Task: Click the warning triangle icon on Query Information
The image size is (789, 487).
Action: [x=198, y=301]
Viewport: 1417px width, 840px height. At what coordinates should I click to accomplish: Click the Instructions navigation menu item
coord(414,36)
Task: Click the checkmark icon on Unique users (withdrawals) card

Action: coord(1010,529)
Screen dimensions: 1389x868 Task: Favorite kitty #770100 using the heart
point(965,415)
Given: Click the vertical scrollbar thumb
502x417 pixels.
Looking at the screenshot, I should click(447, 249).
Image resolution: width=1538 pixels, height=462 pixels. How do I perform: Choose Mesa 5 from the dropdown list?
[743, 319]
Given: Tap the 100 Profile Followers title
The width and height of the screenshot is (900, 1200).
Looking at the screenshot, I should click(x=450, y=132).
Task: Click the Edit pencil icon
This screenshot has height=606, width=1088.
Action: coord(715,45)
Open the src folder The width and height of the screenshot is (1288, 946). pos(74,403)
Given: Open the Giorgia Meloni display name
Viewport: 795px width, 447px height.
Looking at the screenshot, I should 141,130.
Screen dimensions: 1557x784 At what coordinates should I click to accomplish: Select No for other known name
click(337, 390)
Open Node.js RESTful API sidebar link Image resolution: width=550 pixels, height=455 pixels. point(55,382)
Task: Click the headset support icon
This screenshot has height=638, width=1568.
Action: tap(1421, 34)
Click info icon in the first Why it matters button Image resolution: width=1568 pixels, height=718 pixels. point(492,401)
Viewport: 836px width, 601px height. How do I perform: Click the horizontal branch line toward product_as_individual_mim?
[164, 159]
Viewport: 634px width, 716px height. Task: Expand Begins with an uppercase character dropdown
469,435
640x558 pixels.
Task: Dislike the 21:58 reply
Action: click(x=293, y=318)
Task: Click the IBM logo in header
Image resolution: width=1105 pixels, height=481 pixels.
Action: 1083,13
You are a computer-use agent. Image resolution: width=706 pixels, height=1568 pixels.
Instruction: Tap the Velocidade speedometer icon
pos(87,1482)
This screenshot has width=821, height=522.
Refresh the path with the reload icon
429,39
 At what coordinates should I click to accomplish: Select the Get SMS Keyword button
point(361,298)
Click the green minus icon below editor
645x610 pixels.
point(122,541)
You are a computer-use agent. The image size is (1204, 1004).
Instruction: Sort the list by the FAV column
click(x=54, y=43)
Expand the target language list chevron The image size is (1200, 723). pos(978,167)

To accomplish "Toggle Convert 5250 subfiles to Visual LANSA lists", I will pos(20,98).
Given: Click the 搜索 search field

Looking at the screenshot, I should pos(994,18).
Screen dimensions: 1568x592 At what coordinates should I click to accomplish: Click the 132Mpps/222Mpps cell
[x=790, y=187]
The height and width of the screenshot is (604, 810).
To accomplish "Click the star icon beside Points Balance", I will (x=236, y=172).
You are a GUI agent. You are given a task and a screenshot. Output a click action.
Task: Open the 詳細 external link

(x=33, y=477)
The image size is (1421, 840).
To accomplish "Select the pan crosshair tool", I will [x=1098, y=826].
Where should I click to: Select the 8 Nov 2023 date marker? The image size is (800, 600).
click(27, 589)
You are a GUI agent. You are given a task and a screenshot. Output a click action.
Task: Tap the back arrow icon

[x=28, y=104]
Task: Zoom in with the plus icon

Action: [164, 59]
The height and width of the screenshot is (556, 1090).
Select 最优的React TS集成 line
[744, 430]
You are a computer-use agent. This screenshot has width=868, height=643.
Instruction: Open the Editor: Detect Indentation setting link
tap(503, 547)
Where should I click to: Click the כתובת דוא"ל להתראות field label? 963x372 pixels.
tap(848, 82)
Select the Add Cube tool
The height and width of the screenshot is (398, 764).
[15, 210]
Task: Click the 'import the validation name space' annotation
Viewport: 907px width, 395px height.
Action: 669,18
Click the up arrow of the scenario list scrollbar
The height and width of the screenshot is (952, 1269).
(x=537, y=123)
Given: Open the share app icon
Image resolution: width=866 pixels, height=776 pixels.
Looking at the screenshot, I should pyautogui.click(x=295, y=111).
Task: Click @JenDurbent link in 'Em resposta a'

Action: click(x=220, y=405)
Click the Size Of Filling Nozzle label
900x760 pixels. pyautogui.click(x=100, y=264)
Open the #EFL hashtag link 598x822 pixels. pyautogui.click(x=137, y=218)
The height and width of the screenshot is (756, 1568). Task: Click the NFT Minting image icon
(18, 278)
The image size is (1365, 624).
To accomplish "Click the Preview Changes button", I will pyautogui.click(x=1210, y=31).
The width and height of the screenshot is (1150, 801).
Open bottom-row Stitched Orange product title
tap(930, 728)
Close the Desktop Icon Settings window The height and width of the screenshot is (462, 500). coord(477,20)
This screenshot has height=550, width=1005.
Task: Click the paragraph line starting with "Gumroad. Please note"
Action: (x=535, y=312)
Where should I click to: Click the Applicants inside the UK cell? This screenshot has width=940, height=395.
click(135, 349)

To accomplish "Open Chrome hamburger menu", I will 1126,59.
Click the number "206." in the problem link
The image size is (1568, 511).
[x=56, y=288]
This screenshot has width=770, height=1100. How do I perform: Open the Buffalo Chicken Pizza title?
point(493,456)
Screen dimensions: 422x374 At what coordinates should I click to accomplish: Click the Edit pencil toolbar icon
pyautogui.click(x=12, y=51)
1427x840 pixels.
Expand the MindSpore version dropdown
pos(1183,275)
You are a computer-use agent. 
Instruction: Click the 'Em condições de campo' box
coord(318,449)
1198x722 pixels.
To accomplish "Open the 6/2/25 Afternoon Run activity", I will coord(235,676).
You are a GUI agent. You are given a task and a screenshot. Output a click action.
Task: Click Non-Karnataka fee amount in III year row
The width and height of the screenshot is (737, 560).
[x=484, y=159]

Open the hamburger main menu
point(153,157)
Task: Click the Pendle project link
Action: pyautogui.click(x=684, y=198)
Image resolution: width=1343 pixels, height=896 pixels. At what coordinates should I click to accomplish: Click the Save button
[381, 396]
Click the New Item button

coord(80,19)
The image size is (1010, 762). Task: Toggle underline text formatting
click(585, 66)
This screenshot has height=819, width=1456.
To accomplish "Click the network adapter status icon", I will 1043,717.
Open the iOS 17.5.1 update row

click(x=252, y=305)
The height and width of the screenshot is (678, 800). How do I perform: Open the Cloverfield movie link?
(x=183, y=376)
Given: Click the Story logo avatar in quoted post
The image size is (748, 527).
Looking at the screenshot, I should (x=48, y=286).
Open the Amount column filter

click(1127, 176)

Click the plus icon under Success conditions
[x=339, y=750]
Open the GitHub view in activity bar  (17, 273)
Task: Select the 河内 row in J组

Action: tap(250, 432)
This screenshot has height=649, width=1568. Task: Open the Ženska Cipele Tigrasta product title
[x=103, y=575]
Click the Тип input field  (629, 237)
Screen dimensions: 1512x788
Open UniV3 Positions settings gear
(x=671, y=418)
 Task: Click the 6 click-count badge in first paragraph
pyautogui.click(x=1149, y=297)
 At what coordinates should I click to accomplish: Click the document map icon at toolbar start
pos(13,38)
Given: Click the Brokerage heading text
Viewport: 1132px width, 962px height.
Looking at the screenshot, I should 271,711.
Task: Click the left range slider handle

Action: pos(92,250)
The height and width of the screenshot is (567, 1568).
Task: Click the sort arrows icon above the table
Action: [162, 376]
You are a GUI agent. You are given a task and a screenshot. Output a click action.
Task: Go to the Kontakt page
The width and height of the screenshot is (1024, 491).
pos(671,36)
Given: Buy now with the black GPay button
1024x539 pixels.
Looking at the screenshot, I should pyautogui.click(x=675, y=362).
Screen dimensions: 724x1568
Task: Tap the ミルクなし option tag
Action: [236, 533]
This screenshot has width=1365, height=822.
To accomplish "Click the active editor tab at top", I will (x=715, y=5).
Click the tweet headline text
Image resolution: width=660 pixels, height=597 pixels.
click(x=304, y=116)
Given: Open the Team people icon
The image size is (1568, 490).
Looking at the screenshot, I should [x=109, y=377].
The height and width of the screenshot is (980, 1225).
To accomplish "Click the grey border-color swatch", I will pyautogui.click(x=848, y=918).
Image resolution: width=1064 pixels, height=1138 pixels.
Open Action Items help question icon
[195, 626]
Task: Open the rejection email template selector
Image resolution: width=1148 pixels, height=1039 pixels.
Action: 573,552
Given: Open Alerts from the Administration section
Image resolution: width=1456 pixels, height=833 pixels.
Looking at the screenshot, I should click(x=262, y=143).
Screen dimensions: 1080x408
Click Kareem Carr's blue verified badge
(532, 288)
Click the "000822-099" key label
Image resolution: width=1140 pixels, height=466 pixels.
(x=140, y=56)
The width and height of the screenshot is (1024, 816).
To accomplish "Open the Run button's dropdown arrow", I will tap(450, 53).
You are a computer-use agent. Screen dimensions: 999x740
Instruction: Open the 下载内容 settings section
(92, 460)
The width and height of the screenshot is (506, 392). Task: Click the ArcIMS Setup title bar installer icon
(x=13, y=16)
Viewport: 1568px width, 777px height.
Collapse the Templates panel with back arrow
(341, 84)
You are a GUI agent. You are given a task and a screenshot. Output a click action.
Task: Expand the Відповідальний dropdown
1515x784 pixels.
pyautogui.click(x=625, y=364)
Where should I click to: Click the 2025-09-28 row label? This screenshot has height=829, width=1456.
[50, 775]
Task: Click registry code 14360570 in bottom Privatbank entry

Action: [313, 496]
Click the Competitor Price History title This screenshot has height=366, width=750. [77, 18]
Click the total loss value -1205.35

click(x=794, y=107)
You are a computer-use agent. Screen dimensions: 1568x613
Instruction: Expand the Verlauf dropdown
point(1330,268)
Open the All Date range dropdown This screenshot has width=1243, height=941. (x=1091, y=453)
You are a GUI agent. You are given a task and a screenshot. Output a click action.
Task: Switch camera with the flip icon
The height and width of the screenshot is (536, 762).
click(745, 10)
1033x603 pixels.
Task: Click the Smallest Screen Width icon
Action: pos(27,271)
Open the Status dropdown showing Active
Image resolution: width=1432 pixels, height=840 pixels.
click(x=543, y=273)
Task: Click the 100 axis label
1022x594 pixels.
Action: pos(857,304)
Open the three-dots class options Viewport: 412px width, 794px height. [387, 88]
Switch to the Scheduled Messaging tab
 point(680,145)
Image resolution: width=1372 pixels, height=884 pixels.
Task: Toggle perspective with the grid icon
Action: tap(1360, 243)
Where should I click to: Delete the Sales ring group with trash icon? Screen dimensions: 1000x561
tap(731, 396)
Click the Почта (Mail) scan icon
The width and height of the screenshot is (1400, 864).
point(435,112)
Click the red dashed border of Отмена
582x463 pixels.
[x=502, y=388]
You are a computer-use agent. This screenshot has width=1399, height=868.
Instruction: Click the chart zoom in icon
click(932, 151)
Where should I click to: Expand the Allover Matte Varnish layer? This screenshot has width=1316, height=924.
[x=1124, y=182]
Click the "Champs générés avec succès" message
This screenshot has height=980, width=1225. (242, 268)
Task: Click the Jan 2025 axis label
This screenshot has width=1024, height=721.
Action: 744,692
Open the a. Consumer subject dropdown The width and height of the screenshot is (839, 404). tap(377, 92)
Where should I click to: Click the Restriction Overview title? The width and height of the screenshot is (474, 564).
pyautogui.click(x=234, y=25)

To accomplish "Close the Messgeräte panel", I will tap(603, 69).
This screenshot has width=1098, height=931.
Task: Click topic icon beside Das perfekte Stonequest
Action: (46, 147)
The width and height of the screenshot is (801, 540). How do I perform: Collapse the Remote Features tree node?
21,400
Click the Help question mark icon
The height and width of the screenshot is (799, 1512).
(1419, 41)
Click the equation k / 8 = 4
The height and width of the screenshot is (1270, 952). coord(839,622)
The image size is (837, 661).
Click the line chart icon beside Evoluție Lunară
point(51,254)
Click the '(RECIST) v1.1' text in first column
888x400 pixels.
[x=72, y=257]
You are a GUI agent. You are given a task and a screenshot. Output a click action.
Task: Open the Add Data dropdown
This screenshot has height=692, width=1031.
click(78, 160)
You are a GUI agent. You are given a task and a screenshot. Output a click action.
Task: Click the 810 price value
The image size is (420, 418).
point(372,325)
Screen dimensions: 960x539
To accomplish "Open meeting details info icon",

......

- **What you will do**: Copy out the entries word for word, everything from the line containing "Where should I click to: Click the 2025-09-28" down to the line containing "Open the All", with both of those lines included.

- **Exercise response**:
Where should I click to: Click the 2025-09-28 row label? This screenshot has height=829, width=1456.
[50, 775]
Task: Click registry code 14360570 in bottom Privatbank entry

Action: [313, 496]
Click the Competitor Price History title This screenshot has height=366, width=750. [77, 18]
Click the total loss value -1205.35

click(x=794, y=107)
You are a computer-use agent. Screen dimensions: 1568x613
Instruction: Expand the Verlauf dropdown
point(1330,268)
Open the All Date range dropdown This screenshot has width=1243, height=941. (x=1091, y=453)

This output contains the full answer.